» Listed entries

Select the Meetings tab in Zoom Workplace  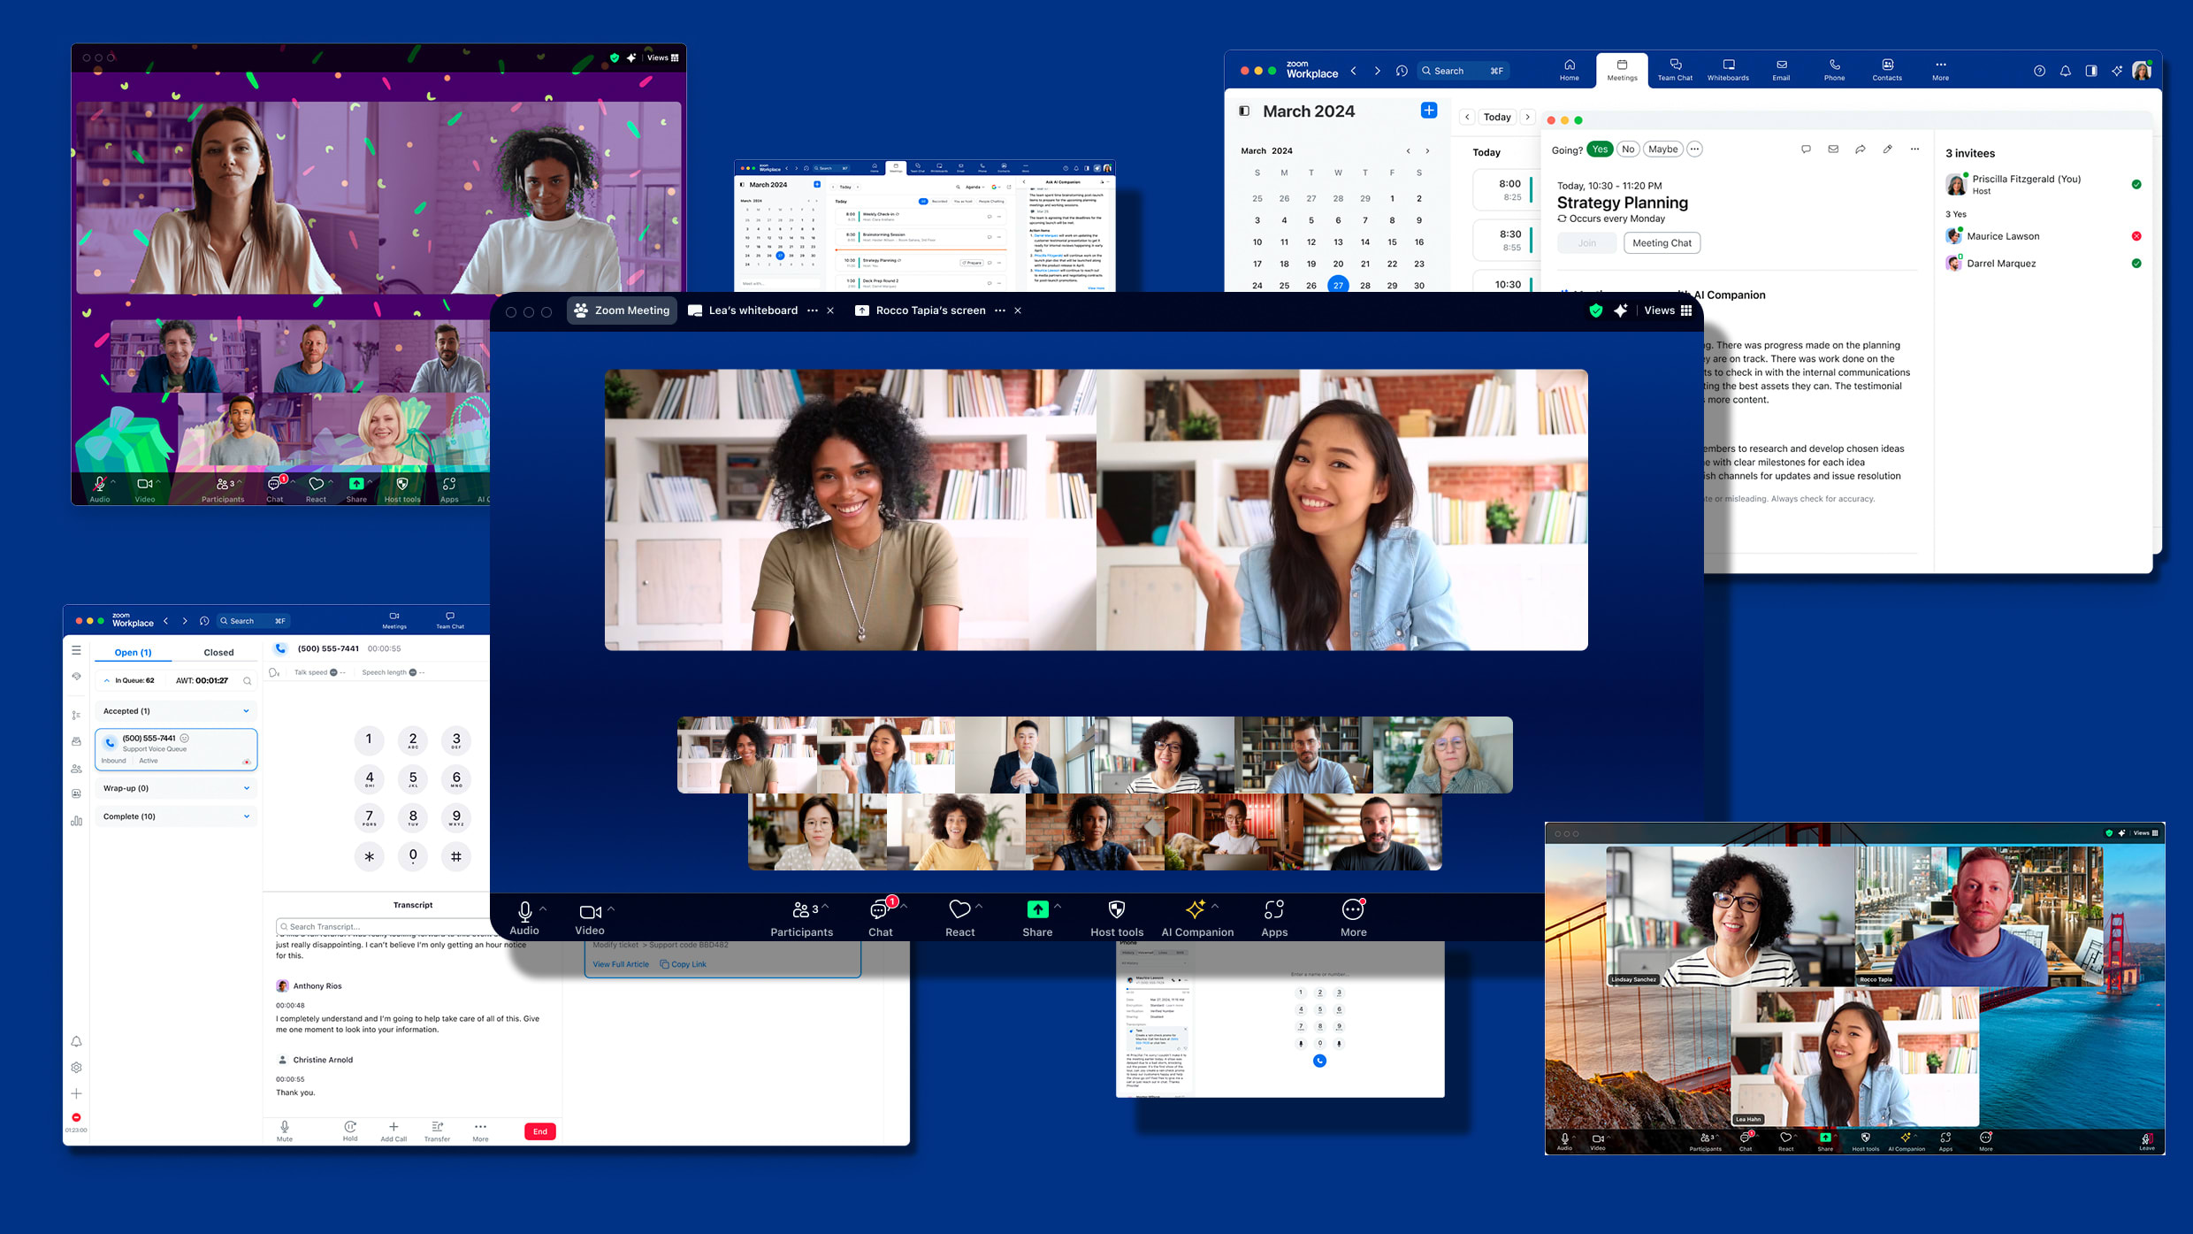coord(1622,71)
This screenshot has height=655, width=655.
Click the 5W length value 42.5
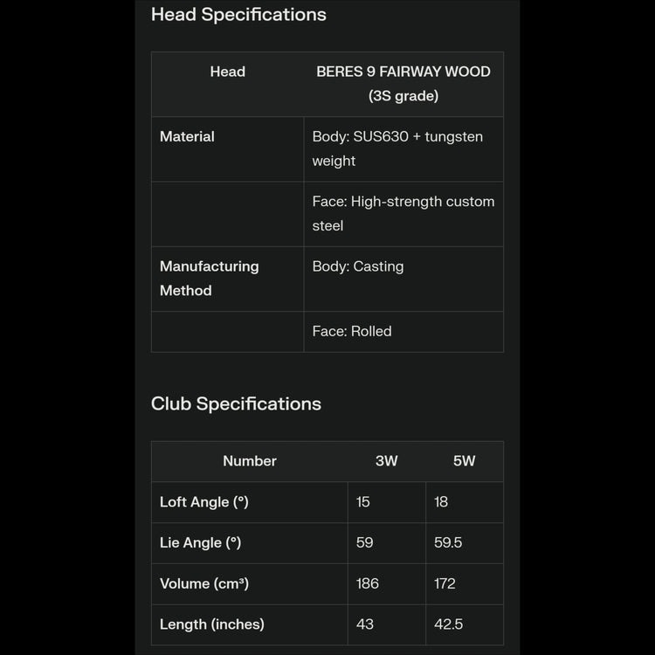tap(448, 624)
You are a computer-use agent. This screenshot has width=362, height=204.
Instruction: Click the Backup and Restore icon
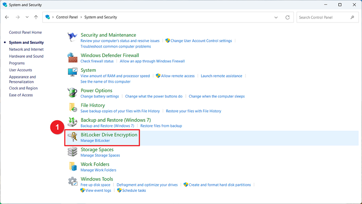coord(72,122)
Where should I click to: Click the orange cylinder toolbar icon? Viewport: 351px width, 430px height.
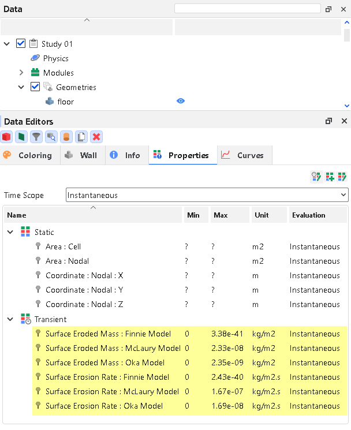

» Task goal
Rewrite everything from the line containing "You are a computer-use" down to the end of the items, requests included, and shift every coordinate in the answers up by 118. Leave the pictures out of your answer.

» Written response
You are a computer-use agent. This screenshot has width=362, height=204.
Instruction: Click the Backup and Restore icon
coord(190,240)
Where should I click to: Click the orange cylinder toolbar icon? Viewport: 351px width, 430px height.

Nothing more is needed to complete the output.